Tesla has expanded its Robotaxi program to Miami, Florida, marking the third state where its autonomous ride-hailing platform now operates. The company announced on Friday, 3 July 2026, that the service would begin offering rides inside a mapped geofence in the Miami metro, roughly a year after the program first launched in Austin.
A small box on the map
Tesla published the Miami service area alongside the announcement, and it covers only a slice of the metro. The zone stretches through West Miami toward Doral and Sweetwater, bounded roughly by State Road 826 (the Palmetto Expressway) to the north and US-41 to the south. It notably leaves out downtown Miami, Miami Beach, the airport and most of Coral Gables.
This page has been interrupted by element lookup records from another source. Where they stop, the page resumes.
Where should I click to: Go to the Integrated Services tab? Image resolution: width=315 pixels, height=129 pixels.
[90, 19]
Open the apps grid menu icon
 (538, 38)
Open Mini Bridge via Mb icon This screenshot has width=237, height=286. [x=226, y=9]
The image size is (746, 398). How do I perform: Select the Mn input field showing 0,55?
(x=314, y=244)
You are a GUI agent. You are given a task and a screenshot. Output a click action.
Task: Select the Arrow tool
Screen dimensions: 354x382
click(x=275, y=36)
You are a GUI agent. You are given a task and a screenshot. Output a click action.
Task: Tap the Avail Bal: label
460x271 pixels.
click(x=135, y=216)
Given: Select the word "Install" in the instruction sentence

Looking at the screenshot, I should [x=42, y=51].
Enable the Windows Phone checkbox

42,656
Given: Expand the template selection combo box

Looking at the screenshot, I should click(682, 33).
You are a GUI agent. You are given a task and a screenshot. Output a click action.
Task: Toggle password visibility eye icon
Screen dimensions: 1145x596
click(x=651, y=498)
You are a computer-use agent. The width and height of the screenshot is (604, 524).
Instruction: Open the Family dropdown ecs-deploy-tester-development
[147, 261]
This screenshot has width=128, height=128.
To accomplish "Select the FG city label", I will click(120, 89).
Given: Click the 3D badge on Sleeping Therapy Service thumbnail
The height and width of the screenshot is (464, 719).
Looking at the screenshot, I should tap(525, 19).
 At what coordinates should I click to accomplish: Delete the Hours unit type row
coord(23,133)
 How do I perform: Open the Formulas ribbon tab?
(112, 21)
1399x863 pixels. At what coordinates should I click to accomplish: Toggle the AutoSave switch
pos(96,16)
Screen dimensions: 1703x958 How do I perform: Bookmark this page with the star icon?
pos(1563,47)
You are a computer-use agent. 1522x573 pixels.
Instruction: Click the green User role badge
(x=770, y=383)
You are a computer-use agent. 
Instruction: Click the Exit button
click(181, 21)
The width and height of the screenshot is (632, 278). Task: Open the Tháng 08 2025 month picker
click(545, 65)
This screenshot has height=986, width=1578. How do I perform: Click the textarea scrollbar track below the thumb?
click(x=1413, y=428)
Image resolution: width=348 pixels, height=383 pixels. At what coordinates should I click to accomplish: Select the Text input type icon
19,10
Starting small is consistent with how Tesla has rolled out every previous city — draw a tight box, then widen it as confidence grows. With Miami live, the Robotaxi network now spans Austin, Dallas, Houston and San Antonio in Texas, plus the Bay Area in California, and now the Florida metro.
Behind schedule, but expanding
The launch is a milestone, but it arrives against a backdrop of missed targets. Tesla's announced first-half 2026 expansion list named Miami, Orlando, Tampa, Dallas, Houston, Phoenix and Las Vegas. Of those, only Dallas and Houston went live within the promised window. Miami is the first of the delayed cities to finally come online, which cuts both ways: it shows the program is still growing, but also how far behind the original timeline it has slipped.
Critics have been quick to point out the contrast between mapping new cities and actually scaling the service where it already exists. More than a year after launch, the Austin operation remains geographically limited, and each new geofence has so far been a cautious expansion rather than a step-change in coverage.
What it means for Europe
For European readers, the practical takeaway is simple: Robotaxi remains a United States-only service, and nothing about the Miami launch changes that. Tesla's driverless ride-hailing depends on regulatory approval that Europe has not granted, and the continent's supervised Full Self-Driving rollout is a separate, slower track governed by EU type-approval rules.
Still, the pace of US expansion is worth watching. Tesla's approach — validating one geofenced zone at a time — is the same playbook it will eventually have to run in Europe if and when regulators open the door. As TeslAnt covered when Tesla put its first production Cybercab on public roads, the hardware and software groundwork for a wider driverless fleet is already being laid; the constraint now is scaling it safely and, in Europe's case, legally.
The bottom line
Miami gives Tesla a third state and a fresh talking point over a holiday weekend, but the launch is modest in scope and overdue against the company's own calendar. Whether Robotaxi becomes a genuinely large-scale service — or stays a collection of small, carefully drawn boxes — is still the open question.